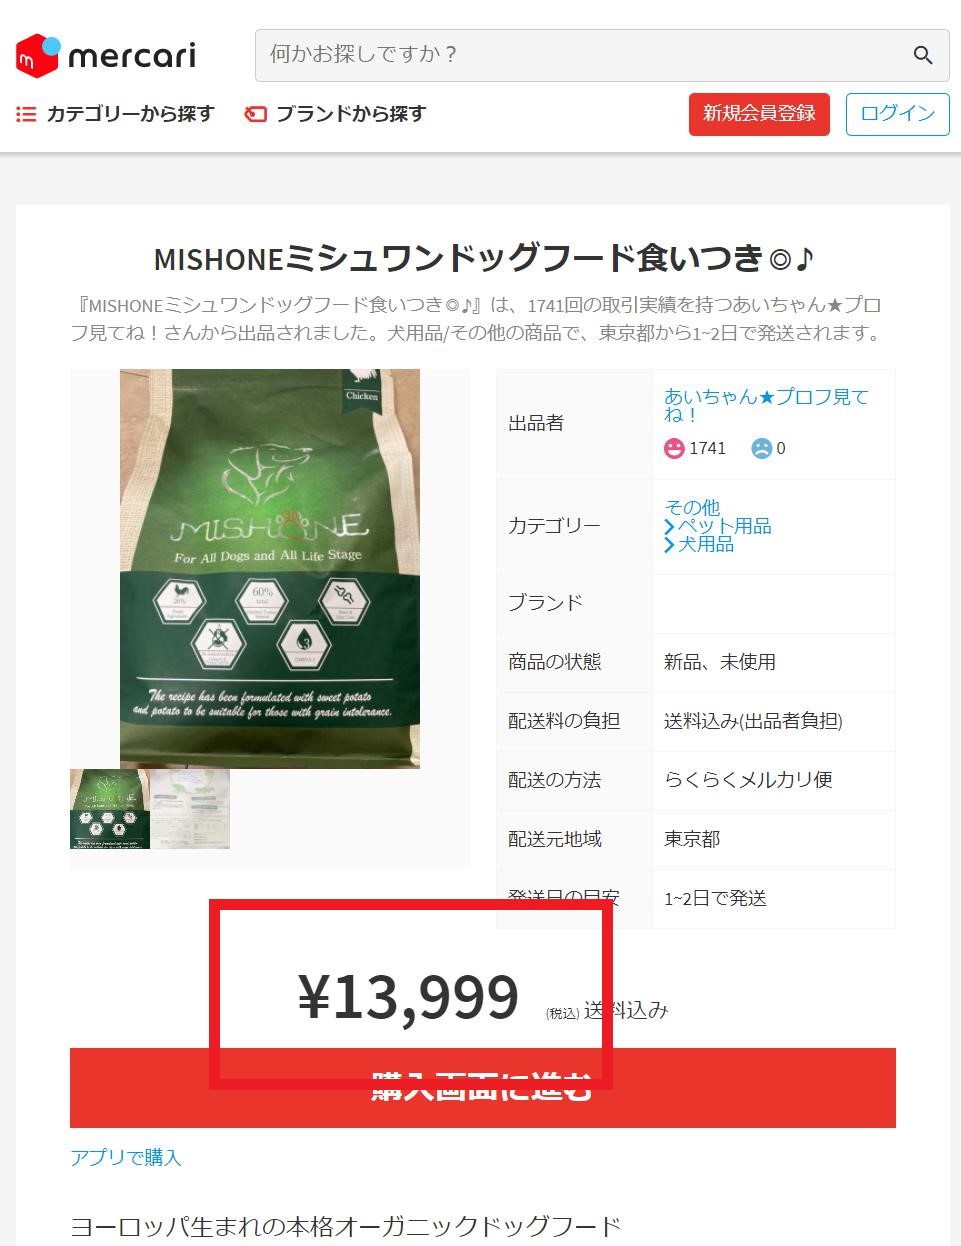This screenshot has height=1246, width=961.
Task: Open seller あいちゃん★プロフ見てね！ profile link
Action: (x=766, y=405)
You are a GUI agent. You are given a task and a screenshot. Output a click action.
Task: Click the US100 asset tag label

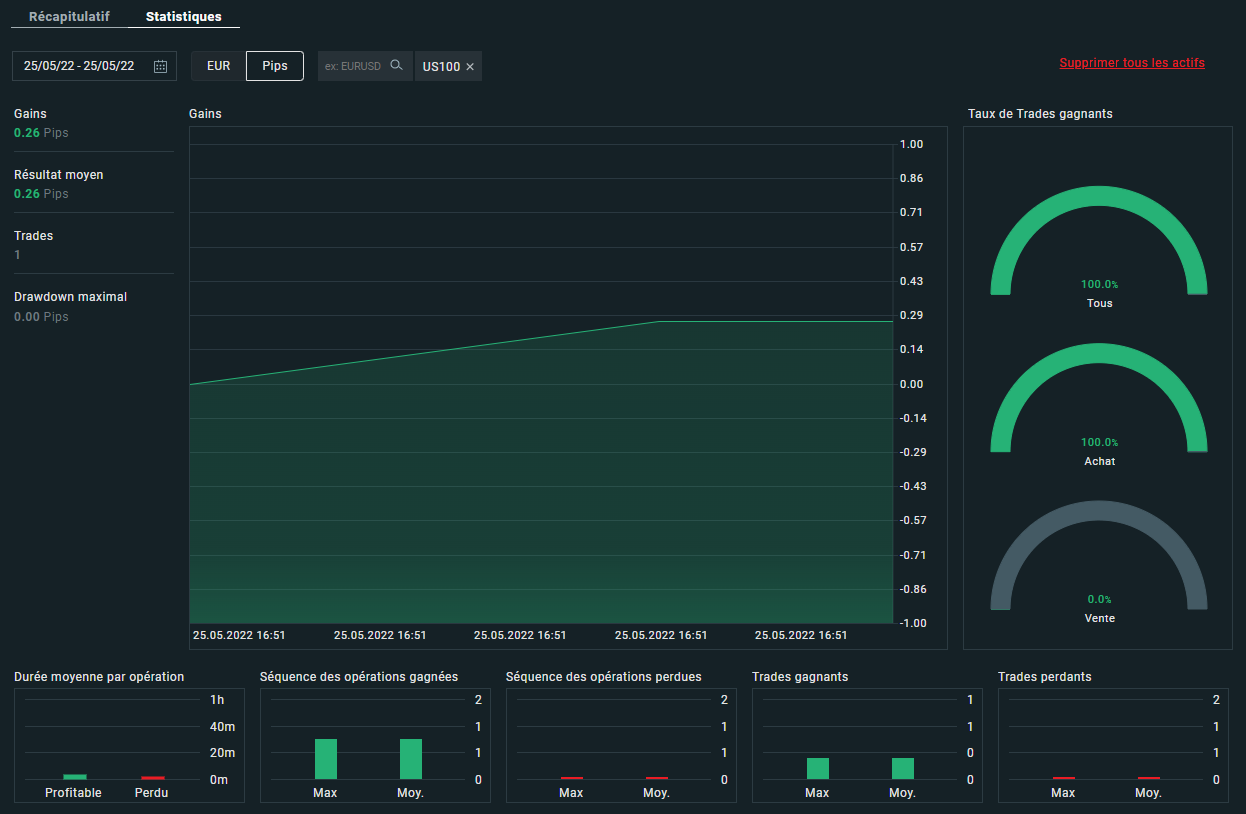pos(441,67)
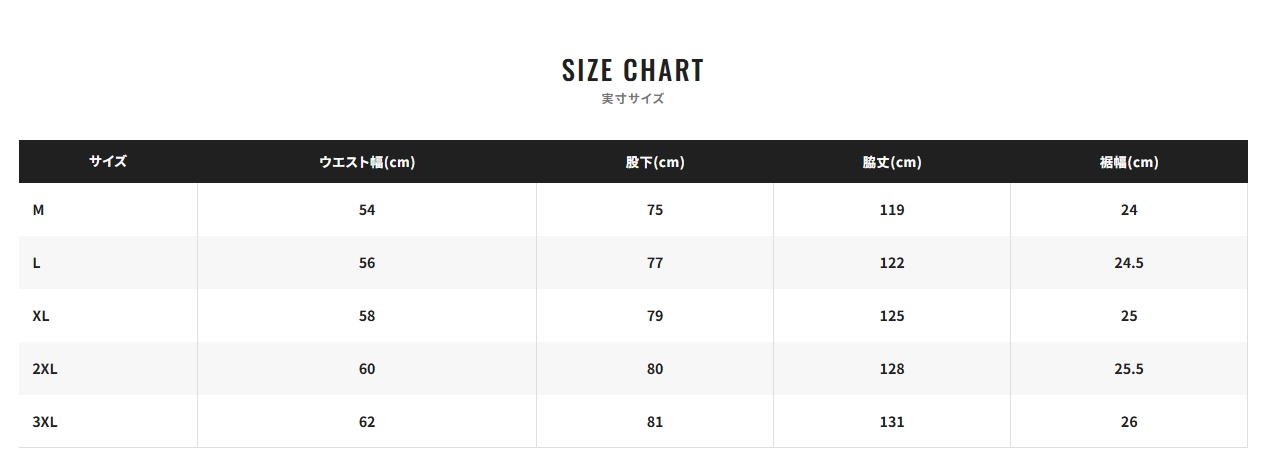Select hem width value 25.5 for 2XL
The width and height of the screenshot is (1274, 463).
click(x=1129, y=369)
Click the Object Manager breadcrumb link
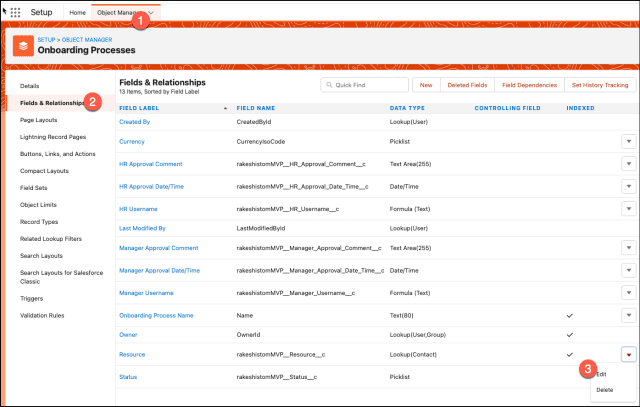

☆ ☆ ☆ ☆ ☆ ☆ ☆

What you are asked to do:
From the line with "You are a GUI" through the end of the listing, write out every line exactly, leaving out the pictures.

Solved exercise:
You are a GUI agent. You are given a task and a screenshot. Output a click action.
Task: Click the US100 asset tag label

pos(441,67)
Select hem width value 25.5 for 2XL
The width and height of the screenshot is (1274, 463).
click(x=1129, y=369)
Click the Object Manager breadcrumb link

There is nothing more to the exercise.